Background: Breast augmentation remains the most commonly performed aesthetic implant surgery in the world by implant numbers. This is true not only because of its long standing history and familiarity but also due to the need for bilateral implants. The implant types has always been two, either a silicone gel or saline fluid fill. Each one has their merits and advocates but it is more about understanding the differences between the two than that one is better than the other.
Saline breast implants have multiple features that differentiate them from silicone implants. They are placed unfilled and then filled after in place unlike silicone implants which are prefilled. They often cost less and this reason alone could be the motivating factor for some patients to choose them over silicone. They can also be safely overfilled which is why in the U.S. any patient who needs breast implants greater than 800ccs volume has to use saline implants.
But saline implants have their disadvantages even though they are expected. One is that they will eventually sustain a mechanical failure of their shell and will partially or fully deflate. It is fair to say most saline breast implants will not last a lifetime and will eventually need to be replaced. The other non-failure disadvantage is the development of rippling, folds in the shell that are most evident laterally outside the lateral border of the muscle as well as when one bends over. While not indicative of pending implant failure they can be aesthetically disturbing. Overfilling of the implant at the time of placement can lessen this occurrence but it does not completely eliminate it as the shell relaxes over time.

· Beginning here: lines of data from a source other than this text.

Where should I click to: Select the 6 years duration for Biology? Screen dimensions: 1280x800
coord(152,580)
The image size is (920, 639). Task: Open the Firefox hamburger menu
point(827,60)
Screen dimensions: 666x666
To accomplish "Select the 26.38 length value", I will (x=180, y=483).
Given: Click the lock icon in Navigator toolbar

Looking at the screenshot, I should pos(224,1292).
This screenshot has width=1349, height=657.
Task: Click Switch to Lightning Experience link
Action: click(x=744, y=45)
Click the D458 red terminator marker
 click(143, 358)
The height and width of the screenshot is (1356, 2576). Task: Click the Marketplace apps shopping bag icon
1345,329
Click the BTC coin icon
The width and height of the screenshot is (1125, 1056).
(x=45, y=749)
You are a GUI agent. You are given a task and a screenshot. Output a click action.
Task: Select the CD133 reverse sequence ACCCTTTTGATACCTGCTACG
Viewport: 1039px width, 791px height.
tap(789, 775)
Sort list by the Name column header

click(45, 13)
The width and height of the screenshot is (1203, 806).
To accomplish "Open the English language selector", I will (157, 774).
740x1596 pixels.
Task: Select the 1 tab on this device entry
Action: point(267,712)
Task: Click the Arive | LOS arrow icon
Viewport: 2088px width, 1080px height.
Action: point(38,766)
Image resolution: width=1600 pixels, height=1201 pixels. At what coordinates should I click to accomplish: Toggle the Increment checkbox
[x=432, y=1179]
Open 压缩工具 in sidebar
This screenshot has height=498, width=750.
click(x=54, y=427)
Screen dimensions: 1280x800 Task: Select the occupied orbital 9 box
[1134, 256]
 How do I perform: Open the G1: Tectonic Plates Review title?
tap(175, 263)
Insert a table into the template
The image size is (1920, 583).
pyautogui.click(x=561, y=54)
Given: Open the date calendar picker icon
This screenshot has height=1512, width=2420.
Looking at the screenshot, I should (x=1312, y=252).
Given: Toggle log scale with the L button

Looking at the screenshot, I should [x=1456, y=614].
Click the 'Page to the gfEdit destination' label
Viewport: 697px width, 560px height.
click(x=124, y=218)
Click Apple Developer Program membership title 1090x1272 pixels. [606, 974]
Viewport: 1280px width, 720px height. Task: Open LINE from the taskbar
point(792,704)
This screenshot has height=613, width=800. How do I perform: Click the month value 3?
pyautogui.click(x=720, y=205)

Case Study: This young female no breast development with very small nipples for which she sought breast augmentation. Through a transaxillary approach 325 moderate plus profile saline implants were placed and inflated to 375cc.
She was seen 8 years later with the desire to improve her breast augmentation result due to rippling. She had one pregnancy after her implant placement and it is interesting how much that changed the size of her nipples.
Her rippling was evident on the sides with the left greater than the right.
In the bent over position the rippling was amplified as the compression of the overlying soft tissues is removed.
To improve and/or eliminate the ripping with intact saline breast implants there are two options. Exchanging the implants for silicone gel will always improve saline implant rippling. It may or may not completely eliminate it but it will definitely reduce it with a better implant feel. The other option, usually done for economic reasons, is to add more volume to the indwelling implants. Usually it takes at least 50ccs or more to be effective at rippling reduction. The tradeoff is that the breasts will feel more firm and will be a bit bigger.
Key Points:
1) The long term results seen in this case of saline breast augmentation illustrate many of the expected aesthetic changes that can/will occur.
2) Rippling is a common benign saline breast inplant sequelae for which initial overfilling does not always eliminate its appearance long term.
3) Between the augmentation and pregnancies the breast changes shape in many ways from mound lowering to nipple-areolar enlargement.